Software tends to be broken, sometimes catastrophically, other times mildly, and the engineering fraternity in general accept it. Salesmen generally believe that Cisco devices don’t run software as you don’t need to update them. < Note on this…most companies do have a maintenance procedure, some however do not.
Along with upgrading devices as part of my job, every now and then I find the time to upgrade lab equipment to latest OS versions. It needs to be done so realistic outcomes can be obtained. Ok, some would argue there is no point in having a generic upgrade policy as the real world doesn’t work like that, but I tend to think there is something to be gained from newer code and later features in lab. Real world tends to be based on feature and related stability of code. Unless there is a desperate requirement for the latest and greatest feature, the latest bleeding code release is normally avoided. Some braver companies also readily test beta software with an attitude of “How will it be stable if no one tests it?”.
I have picked up many oddities over the years with various vendors, along with routers not forwarding packets after an upgrade, immediate crashes, core dumps and power issues. I happen to like Junipers way of dealing with upgrades. Junos has a validation feature which checks the configuration to ensure compatibility. Other vendors do not have this. Much pain caused. These oddities I believe can be gotten around by the following list:
1) Read guidance and release notes. This should throw initial alarm bells.
2) Lab test required features. This removes a multitude of un-anticipated situations and also provides in some cases insurance for step 1 above (or if you haven’t performed step 1).

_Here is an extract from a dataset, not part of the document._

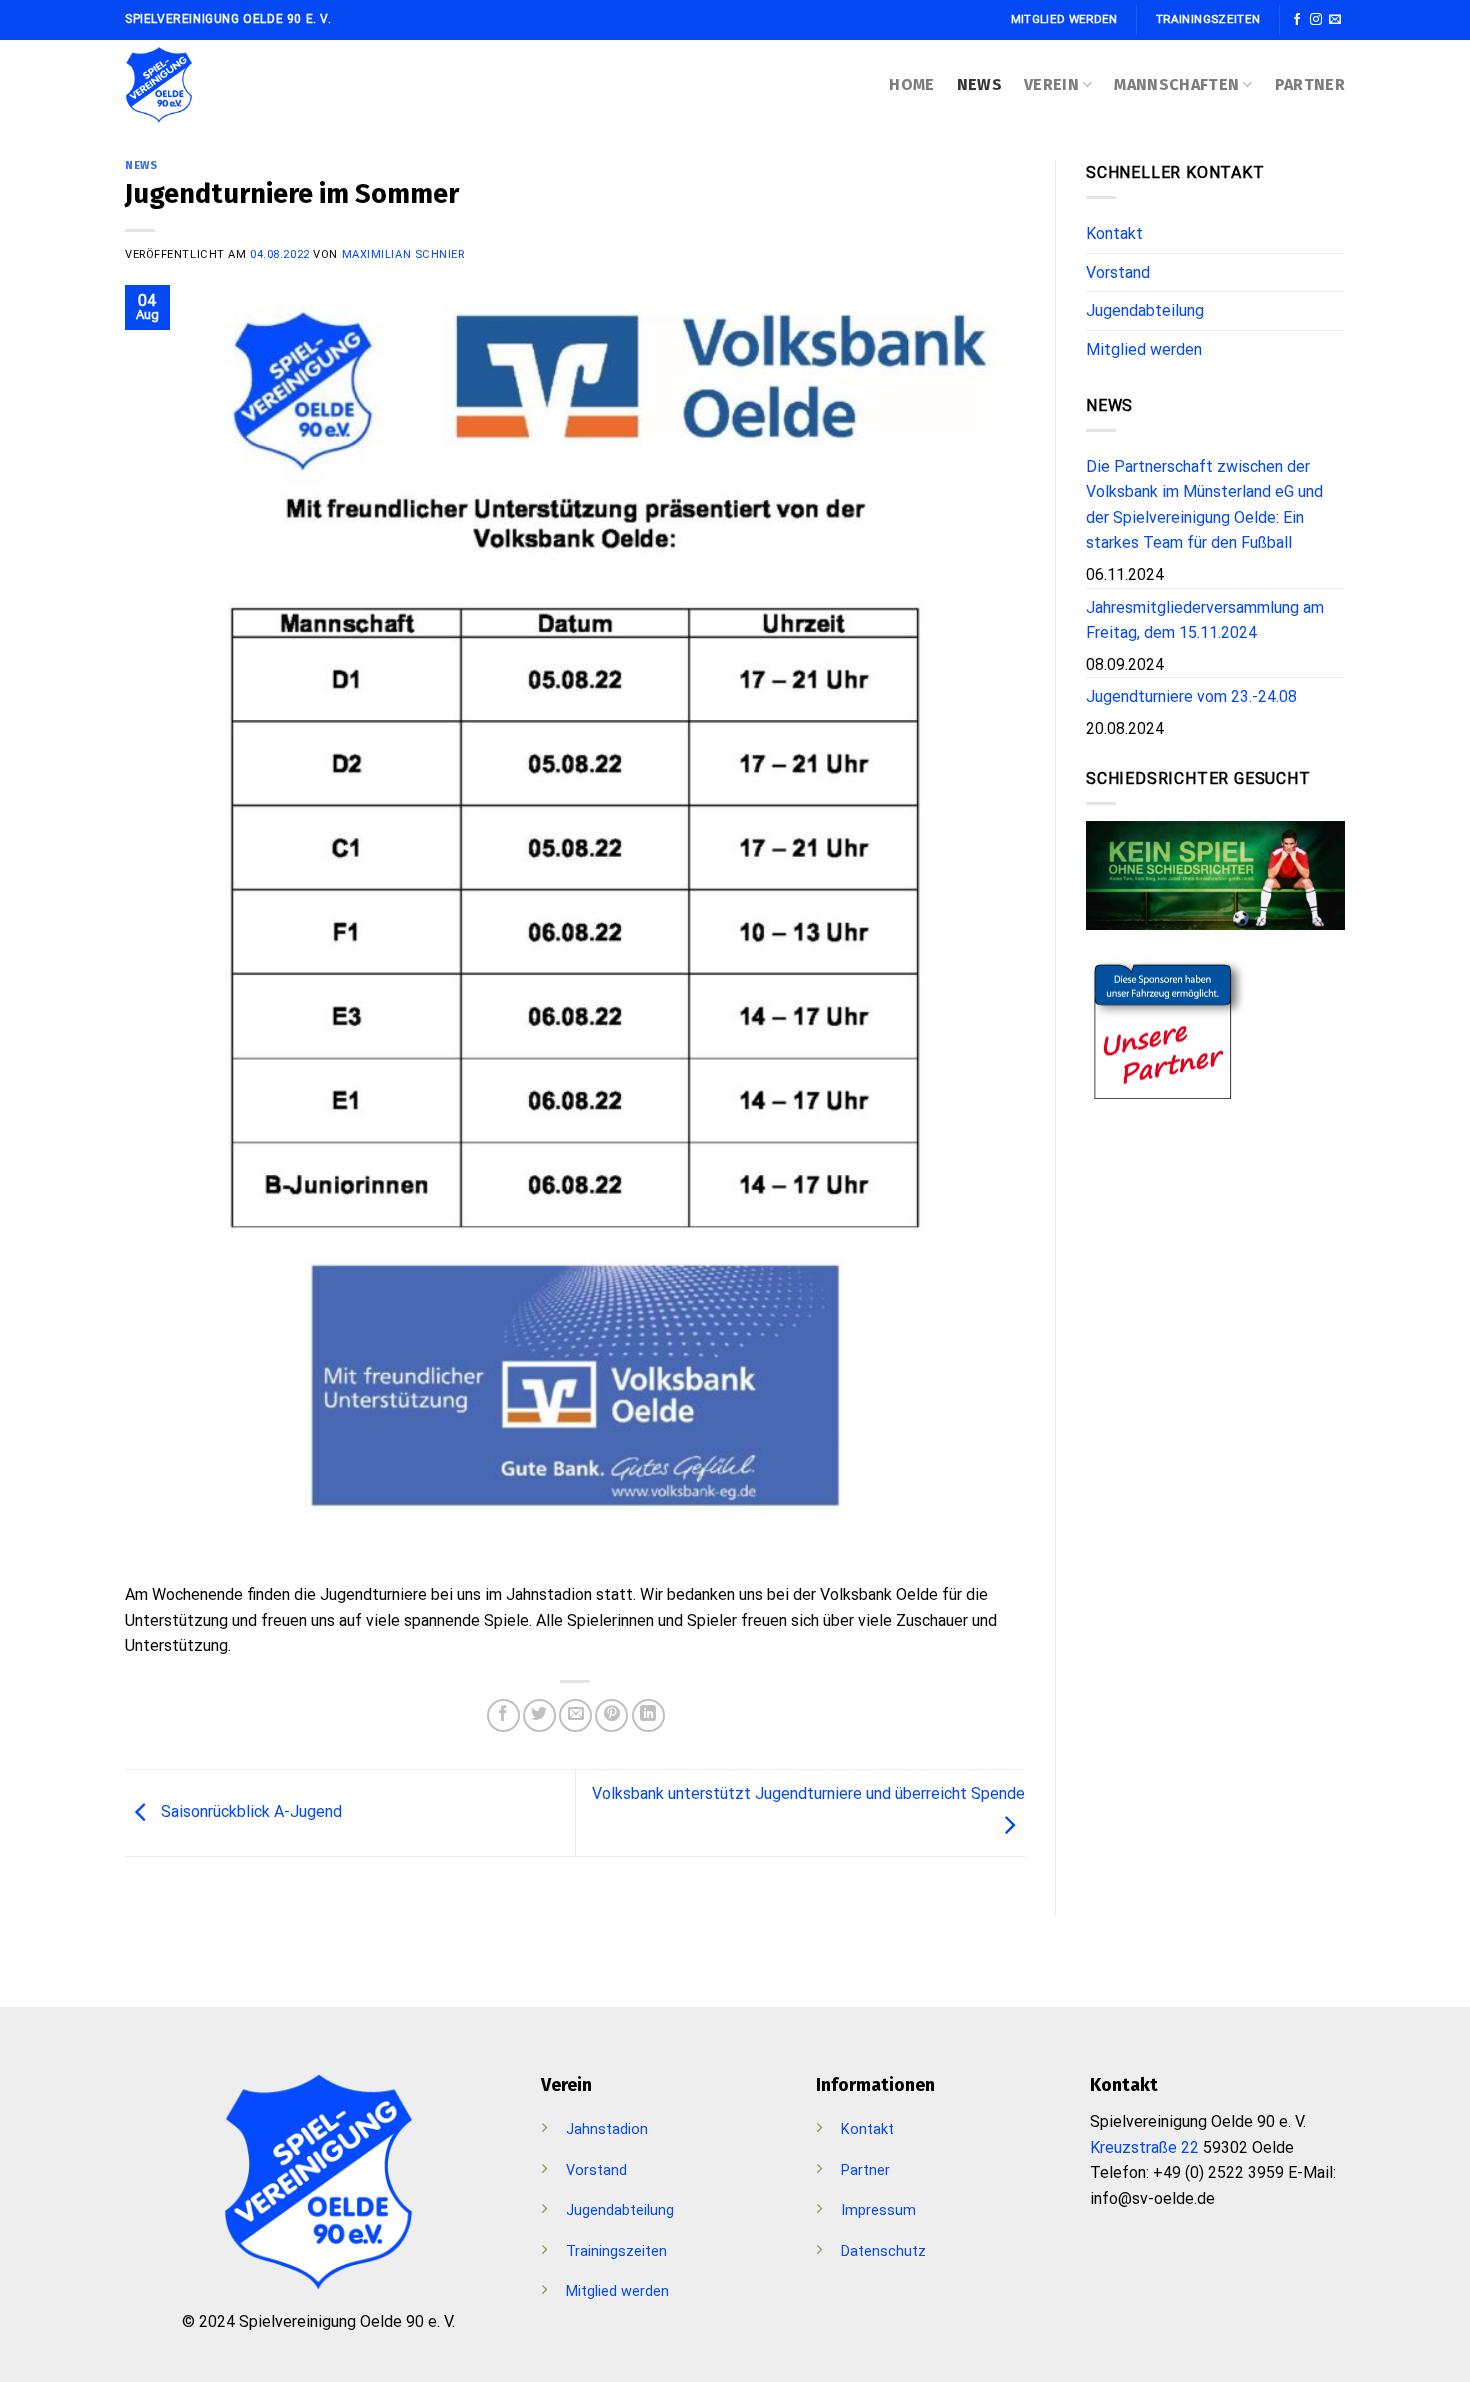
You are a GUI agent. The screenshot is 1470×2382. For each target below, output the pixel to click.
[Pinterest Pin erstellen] (611, 1715)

3) Ensure plenty of disk space and RAM. Juniper J series are infamous (at least with me) for not forwarding packets after an upgrade pushes RAM usage up to the roof.
4) Make use of ‘out of band’ connectivity. Whether this is a serial cable from a server, ensure you have at least some means of jumping on to the console port.
5) Rely on redundancy. If your devices are clustered, you may get away with it, or you could run a first hop redundancy based system using VRRP/HSRP. Upgrade one device whilst failed over to the alternate.
6) Check MD5 hashes. Ever wondered why MD5 hashes are available at download time from vendor sites? They help prevent dodgy image downloads (unless the MD5 has also been changed on the site – deep subject) and they also help to stop engineers from uploading duff images. Check those MD5 hashes and avoid a host of issues.
7) Disk health. Some vendors do a disk check routine. Failure with compact flash & SSD devices can be high in warmer environments. Failure is common after air con failure for instance. Some companies prefer to erase, format, upload and validate images on flash based devices to ensure integrity.
8) Backup images. To play it super safe, Cisco, Juniper and other vendors allow multiple images to be stored on the same media. Under failure conditions of one image, the older image can be booted.
9) Pray. No explanation necessary. I advise kneeling on a jacket as datacentre floor cooling vents can come sharp on the knees.
10) If step 9 fails, be TACtful. Use your maintenance contract (providing you were able to get one). TAC departments are there to help. Make use of them!